**DIRECTIVE**
Copy the data below word for word, starting with the line that contains "Where should I" and going on through the line that contains "(x=584, y=255)". Leave the pictures out of your copy.

[Item position entries]
::::::::::

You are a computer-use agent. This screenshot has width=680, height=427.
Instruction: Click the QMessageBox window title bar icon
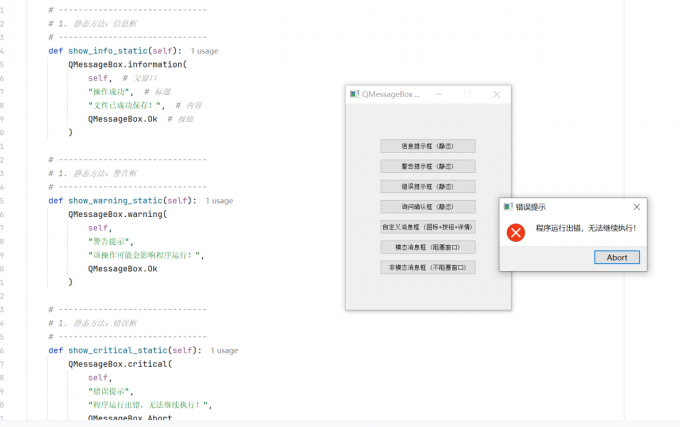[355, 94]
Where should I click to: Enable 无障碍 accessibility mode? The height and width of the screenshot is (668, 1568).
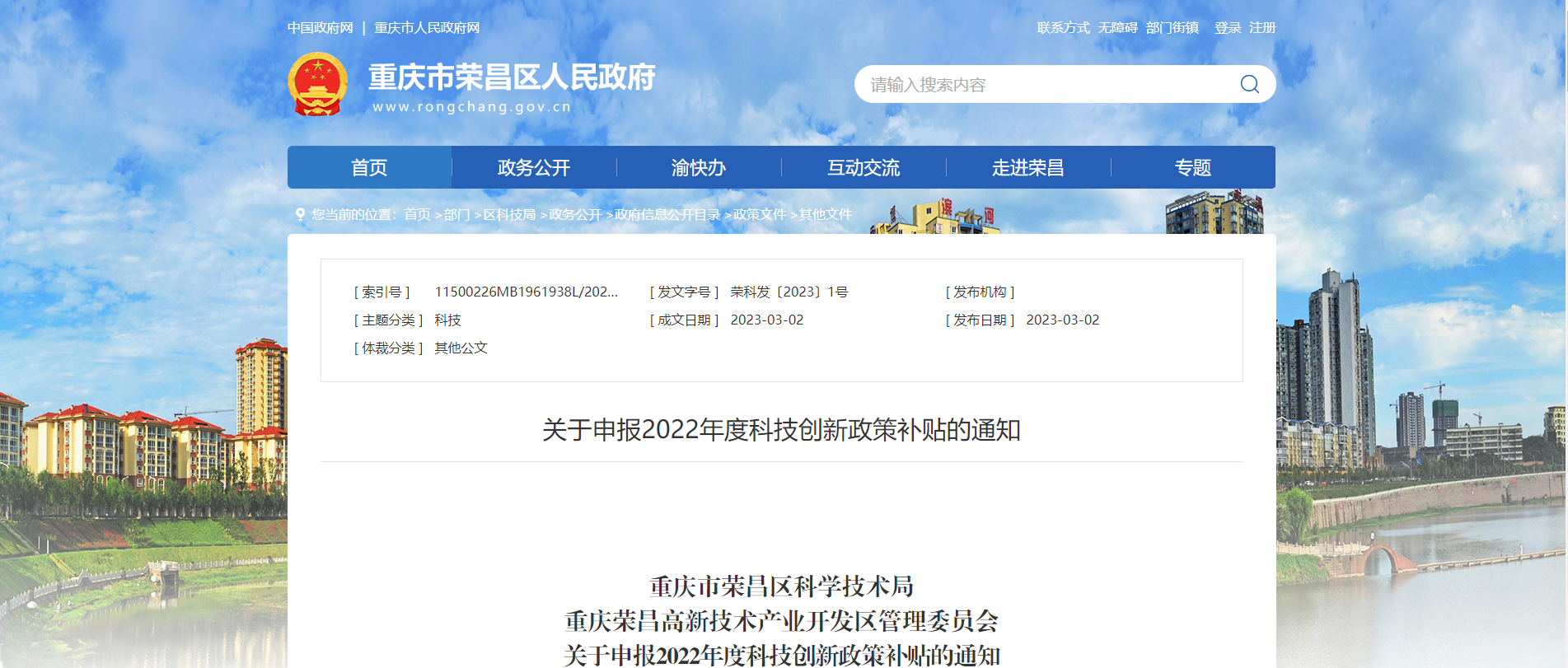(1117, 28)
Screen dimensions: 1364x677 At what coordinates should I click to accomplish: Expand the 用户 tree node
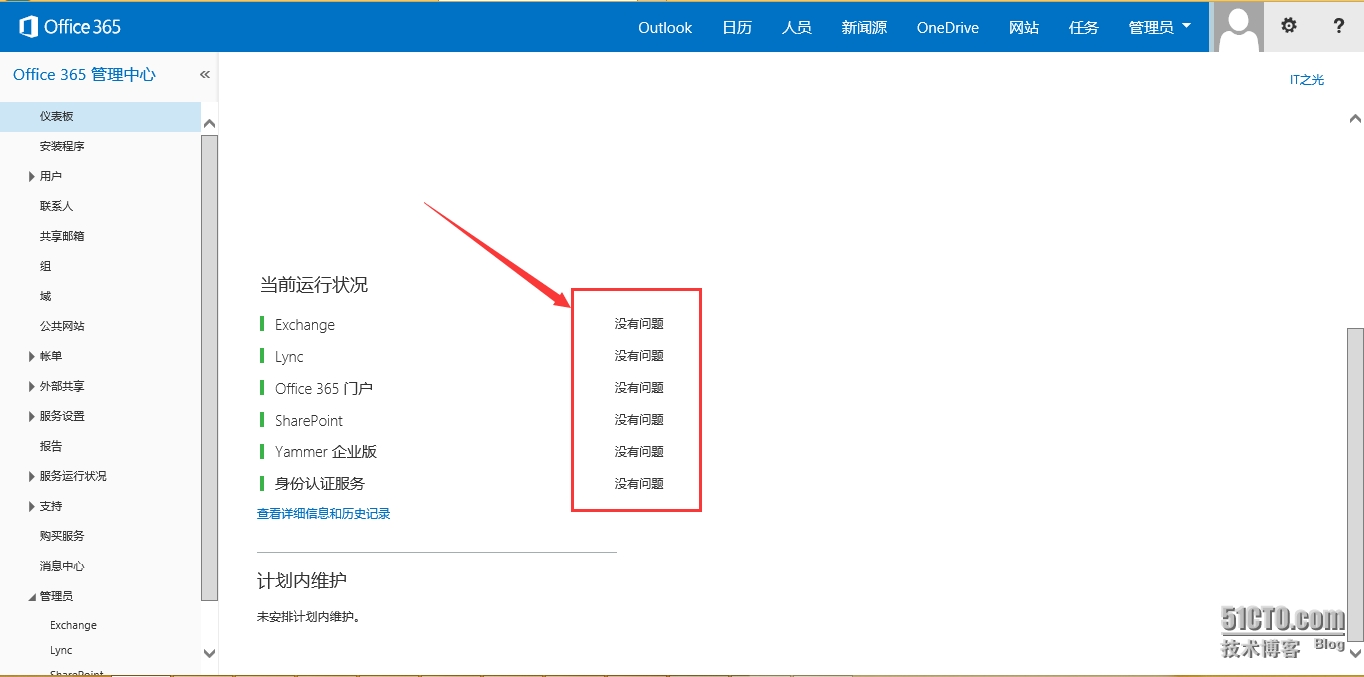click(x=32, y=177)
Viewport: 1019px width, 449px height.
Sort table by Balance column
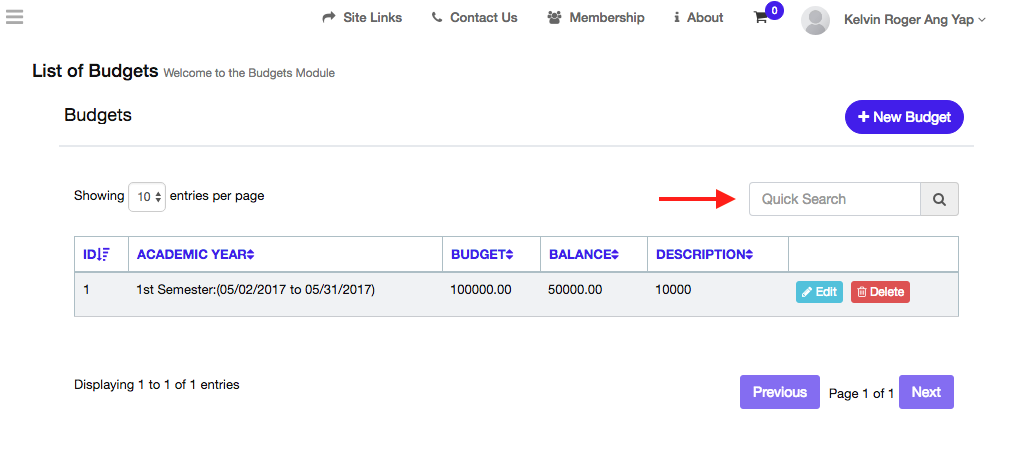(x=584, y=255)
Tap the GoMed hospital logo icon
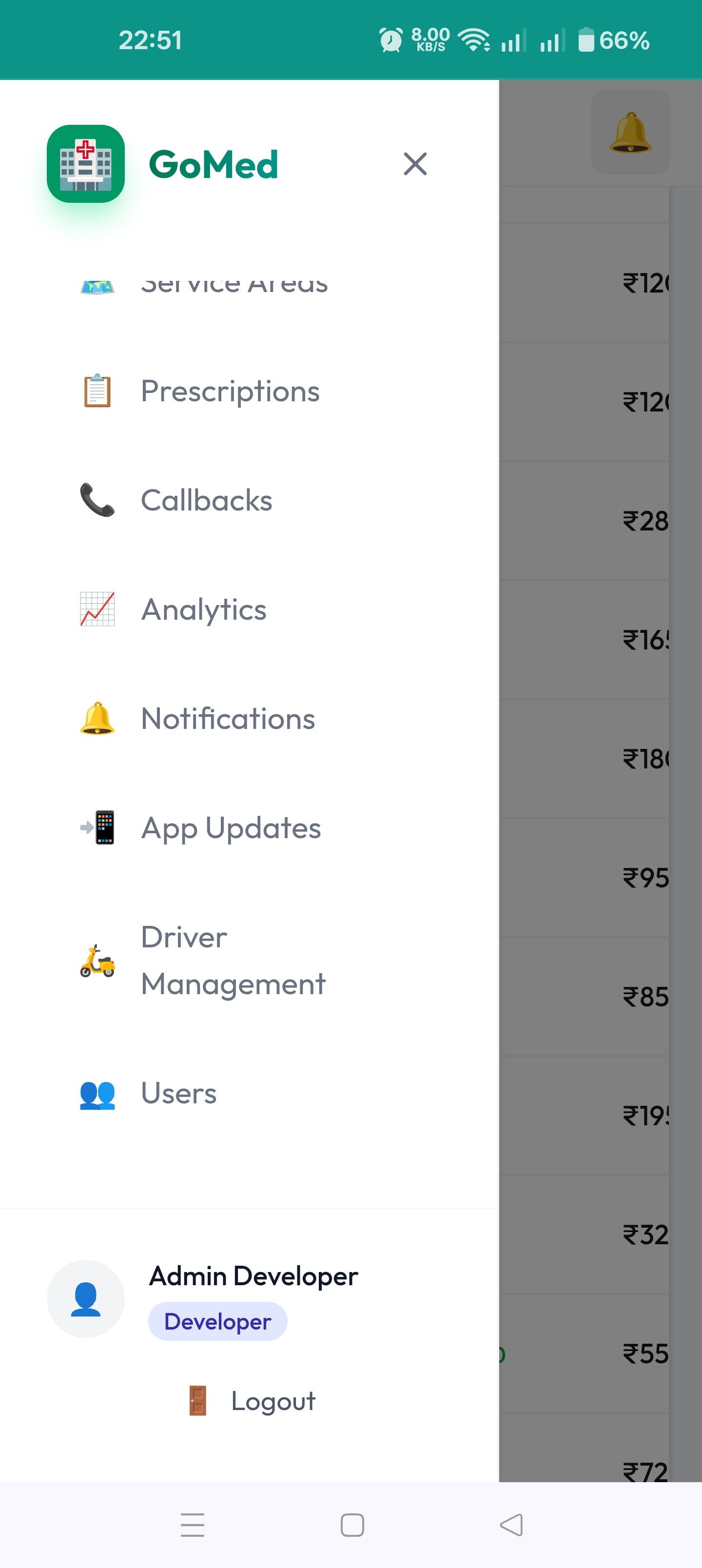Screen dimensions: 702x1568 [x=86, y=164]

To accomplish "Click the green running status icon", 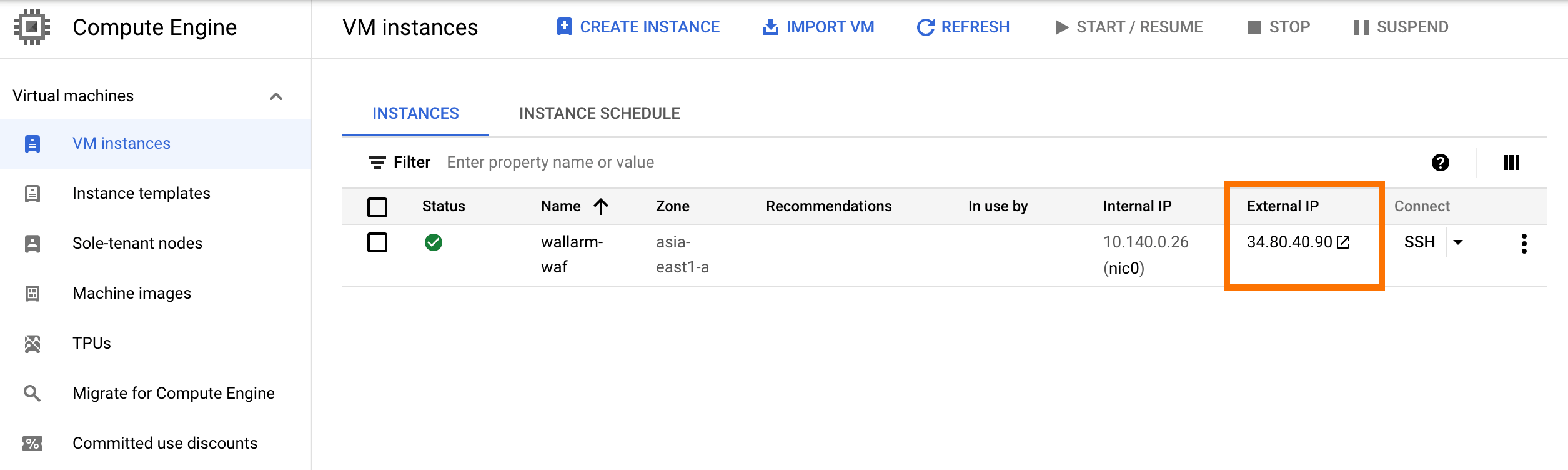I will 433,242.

::::::::::

**OUTPUT BELOW**
Where should I click to: Enable 无障碍 accessibility mode? The height and width of the screenshot is (668, 1568).
(1117, 28)
Screen dimensions: 1364x677 At what coordinates should I click to accomplish: Expand the 用户 tree node
click(x=32, y=177)
Viewport: 1019px width, 449px height.
Sort table by Balance column
(x=584, y=255)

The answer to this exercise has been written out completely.